J’arrive de Beaumesnil1, j’en ai rapporté toutes les lettres de Madame Swetchine qui s’y trouvaient et je les tiens à votre disposition. Mais ne chantez pas trop tôt victoire. Le tout n’est pas grand-chose. Il y a une lettre au comte Xavier de Maistre2, au moins je crois.

En fait de lettres au comte , il y a une lettre du 5/17 mars 1815, une autre sans date, plus cinq lettres datées, de Paris, 6 mars ; de Paris, 11 mars, de Vienne, 23 septembre, de Moscou, 1er novembre ; de Pétersbourg 8 septembre.

Une grande partie de ces lettres sont sur une querelle assez violente entre eux, au sujet de lettres non répondues etc. etc.

Le comte Charles de Maistre3 a mis beaucoup d’empressement à mettre ces lettres à votre disposition. Il vous demande deux choses; 1° à lui restituer ses lettres lorsque vous en aurez pris ce qui vous conviendra ; 2° de ne pas livrer à la publicité cette querelle de lettres.

Ces papiers laissés par le comte de Maistre sont un vrai trésor. En les parcourant, je faisais des vœux pour qu’on nous donnât bientôt une édition des œuvres complètes du comte de Maistre. Cela manque et cela est nécessaire. Avec ce qu’il a laissé, il y a moyen de faire une très bonne édition. Il faudrait un éditeur ; ou plutôt l’éditeur ce serait son petit-fils mais il faudrait quelqu’un pour l’aider.

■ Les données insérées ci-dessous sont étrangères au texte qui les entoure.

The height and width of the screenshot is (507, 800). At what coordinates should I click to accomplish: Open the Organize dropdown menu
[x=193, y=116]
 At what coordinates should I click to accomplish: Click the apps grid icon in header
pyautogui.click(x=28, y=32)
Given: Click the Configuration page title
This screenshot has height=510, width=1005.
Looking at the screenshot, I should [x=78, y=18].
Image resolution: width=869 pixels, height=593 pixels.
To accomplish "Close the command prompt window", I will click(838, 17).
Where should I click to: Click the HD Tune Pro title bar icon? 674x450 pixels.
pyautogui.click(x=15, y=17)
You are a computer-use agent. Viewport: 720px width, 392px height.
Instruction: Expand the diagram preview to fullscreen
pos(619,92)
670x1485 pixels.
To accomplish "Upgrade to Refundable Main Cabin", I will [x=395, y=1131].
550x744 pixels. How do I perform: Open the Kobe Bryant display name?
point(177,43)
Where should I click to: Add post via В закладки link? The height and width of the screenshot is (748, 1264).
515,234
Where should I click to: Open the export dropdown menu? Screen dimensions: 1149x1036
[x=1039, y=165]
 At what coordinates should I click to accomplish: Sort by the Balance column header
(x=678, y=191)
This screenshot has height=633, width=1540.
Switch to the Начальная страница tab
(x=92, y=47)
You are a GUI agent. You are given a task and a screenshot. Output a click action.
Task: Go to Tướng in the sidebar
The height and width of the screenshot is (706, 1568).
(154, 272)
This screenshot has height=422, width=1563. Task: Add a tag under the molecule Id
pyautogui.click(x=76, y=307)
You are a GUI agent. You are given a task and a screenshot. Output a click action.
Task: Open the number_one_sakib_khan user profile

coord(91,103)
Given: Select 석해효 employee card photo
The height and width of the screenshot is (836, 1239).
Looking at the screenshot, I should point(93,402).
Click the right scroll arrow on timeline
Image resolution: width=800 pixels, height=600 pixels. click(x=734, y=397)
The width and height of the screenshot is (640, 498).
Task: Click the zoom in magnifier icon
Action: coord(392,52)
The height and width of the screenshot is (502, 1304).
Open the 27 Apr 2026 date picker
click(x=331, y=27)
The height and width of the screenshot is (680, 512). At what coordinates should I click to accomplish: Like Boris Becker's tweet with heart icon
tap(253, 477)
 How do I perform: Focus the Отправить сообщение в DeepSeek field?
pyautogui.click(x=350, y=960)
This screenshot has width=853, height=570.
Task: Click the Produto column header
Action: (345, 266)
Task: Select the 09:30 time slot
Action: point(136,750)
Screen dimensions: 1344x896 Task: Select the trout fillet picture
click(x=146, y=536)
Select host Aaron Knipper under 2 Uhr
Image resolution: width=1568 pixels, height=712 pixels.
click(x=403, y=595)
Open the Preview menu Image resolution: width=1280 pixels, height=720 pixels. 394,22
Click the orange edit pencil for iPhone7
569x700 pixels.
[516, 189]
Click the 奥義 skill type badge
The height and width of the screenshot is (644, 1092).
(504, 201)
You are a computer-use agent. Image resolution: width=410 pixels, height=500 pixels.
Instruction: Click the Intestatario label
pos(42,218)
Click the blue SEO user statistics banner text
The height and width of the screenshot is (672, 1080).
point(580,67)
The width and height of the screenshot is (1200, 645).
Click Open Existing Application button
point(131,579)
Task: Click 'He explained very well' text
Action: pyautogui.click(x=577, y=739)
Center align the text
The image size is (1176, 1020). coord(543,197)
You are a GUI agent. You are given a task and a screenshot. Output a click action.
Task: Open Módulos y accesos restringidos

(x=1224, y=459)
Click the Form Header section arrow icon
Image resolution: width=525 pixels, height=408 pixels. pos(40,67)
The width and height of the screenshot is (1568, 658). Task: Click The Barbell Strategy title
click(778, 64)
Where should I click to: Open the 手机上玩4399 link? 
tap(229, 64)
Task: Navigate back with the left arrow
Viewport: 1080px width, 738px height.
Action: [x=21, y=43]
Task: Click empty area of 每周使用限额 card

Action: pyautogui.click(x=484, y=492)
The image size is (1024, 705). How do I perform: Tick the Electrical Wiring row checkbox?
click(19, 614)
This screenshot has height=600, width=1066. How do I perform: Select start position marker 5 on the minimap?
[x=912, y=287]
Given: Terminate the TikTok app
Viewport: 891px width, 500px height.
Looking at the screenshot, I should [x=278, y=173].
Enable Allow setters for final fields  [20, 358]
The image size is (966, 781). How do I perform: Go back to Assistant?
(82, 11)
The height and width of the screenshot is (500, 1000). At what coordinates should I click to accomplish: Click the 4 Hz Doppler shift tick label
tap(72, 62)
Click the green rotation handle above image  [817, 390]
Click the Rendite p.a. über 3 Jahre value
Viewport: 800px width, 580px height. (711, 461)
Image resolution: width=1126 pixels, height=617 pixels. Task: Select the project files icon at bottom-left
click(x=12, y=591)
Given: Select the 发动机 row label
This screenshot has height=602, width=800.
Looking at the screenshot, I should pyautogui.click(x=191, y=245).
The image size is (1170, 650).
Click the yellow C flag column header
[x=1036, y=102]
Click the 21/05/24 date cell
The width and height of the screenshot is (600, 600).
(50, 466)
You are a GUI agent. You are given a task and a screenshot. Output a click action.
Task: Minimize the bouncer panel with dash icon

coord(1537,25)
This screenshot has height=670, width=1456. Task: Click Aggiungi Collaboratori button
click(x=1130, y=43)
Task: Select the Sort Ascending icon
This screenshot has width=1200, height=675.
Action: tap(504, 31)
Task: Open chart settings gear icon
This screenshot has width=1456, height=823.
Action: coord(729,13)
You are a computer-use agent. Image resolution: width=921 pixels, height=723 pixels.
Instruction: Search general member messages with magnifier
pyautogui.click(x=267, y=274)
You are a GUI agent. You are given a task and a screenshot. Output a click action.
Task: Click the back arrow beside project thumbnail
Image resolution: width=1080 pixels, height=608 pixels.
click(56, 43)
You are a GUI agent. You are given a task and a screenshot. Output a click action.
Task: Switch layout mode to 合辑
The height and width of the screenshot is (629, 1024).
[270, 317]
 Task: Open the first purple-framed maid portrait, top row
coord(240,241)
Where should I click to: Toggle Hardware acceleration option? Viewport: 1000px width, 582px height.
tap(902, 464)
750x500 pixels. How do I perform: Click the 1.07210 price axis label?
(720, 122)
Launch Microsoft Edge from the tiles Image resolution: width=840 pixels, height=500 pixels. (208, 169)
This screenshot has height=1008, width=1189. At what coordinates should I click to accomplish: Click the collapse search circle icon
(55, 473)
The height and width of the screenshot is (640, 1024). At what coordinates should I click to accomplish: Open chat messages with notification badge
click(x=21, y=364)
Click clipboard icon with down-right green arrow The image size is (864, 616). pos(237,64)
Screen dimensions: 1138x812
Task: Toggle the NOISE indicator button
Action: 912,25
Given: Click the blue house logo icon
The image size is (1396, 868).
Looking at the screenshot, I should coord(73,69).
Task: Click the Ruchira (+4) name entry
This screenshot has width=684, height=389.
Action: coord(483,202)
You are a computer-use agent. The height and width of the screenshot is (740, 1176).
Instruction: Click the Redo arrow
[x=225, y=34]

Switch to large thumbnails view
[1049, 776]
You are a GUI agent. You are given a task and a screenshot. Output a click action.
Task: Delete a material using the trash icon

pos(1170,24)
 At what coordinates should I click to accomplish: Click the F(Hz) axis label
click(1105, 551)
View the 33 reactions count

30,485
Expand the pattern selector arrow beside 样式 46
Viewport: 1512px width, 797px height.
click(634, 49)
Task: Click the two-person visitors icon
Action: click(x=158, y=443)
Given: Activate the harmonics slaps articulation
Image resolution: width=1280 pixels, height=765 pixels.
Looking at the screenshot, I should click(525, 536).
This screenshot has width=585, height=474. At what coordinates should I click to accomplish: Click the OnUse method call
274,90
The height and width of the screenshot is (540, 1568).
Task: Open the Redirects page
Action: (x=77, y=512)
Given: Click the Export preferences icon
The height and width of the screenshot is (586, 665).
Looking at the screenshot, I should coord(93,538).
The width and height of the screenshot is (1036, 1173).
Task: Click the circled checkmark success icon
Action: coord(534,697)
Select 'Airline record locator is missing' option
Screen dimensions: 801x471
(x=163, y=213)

Sur les Jésuites de Bernay, j’ai trouvé des pièces très précieuses surtout une collection de lettres du P. Rozaven4.

J’ai parcouru également les correspondances Russes. J’ai apporté pour Augustin5 des lettres de sa grand-mère, la princesse Alexis. Il y a deux lettres de Roxandre6 ; plusieurs très jolies lettres de Rosalie Rzeurska, née Lubermiska7. Une lettre de Madame Frédro8, avant son mariage, Pache Golovin, une autre de sa mère.

En faisant ce dépouillement, j’ai eu l’occasion d’ouvrir la vie de l’abbé Verarin, curé de Genève récemment publiée. Je vous signale un passage peu bienveillant pour Madame Swetchine.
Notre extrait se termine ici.